Below are records; count the lines that contain "agent" and give only the total.

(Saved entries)
[Start of section]
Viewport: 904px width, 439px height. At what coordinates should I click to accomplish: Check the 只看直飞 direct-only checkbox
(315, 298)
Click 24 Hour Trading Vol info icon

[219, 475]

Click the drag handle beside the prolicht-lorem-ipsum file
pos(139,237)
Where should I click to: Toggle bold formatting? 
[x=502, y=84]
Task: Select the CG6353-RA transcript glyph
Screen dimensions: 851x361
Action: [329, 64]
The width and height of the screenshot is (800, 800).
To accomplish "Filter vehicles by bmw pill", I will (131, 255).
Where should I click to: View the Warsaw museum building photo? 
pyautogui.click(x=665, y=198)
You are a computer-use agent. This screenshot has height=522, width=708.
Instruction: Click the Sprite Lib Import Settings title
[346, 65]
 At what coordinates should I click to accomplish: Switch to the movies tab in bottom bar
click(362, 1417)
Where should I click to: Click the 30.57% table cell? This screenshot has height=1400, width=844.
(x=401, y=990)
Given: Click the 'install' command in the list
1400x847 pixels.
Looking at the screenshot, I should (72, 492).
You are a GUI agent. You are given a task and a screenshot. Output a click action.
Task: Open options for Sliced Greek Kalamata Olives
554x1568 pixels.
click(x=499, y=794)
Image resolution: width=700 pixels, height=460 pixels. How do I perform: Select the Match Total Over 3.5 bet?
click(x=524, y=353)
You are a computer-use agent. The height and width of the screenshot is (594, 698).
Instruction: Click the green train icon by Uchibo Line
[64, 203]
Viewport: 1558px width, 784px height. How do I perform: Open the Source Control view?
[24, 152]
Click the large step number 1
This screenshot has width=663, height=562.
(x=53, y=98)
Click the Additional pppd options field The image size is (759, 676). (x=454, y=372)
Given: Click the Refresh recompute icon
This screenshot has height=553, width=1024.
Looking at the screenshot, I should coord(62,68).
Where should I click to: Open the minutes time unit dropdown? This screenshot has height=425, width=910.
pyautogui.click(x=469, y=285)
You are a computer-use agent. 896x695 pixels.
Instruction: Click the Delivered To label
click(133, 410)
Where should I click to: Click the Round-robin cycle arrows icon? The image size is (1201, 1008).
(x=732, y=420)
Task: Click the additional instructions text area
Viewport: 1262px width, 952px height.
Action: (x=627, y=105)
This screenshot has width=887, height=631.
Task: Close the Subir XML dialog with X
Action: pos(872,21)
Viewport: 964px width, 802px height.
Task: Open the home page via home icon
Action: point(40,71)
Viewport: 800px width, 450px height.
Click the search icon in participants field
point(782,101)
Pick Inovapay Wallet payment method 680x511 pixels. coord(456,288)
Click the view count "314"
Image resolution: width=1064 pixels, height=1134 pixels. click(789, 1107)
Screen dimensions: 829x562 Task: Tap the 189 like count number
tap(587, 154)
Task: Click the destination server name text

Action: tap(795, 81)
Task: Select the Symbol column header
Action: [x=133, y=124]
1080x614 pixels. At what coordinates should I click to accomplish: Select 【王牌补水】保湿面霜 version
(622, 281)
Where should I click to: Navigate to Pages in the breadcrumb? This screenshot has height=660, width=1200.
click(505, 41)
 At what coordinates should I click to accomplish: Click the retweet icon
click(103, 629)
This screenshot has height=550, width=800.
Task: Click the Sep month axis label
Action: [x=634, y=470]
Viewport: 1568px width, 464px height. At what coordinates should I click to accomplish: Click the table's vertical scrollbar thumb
[End of section]
**RESPONSE TO THIS TASK**.
4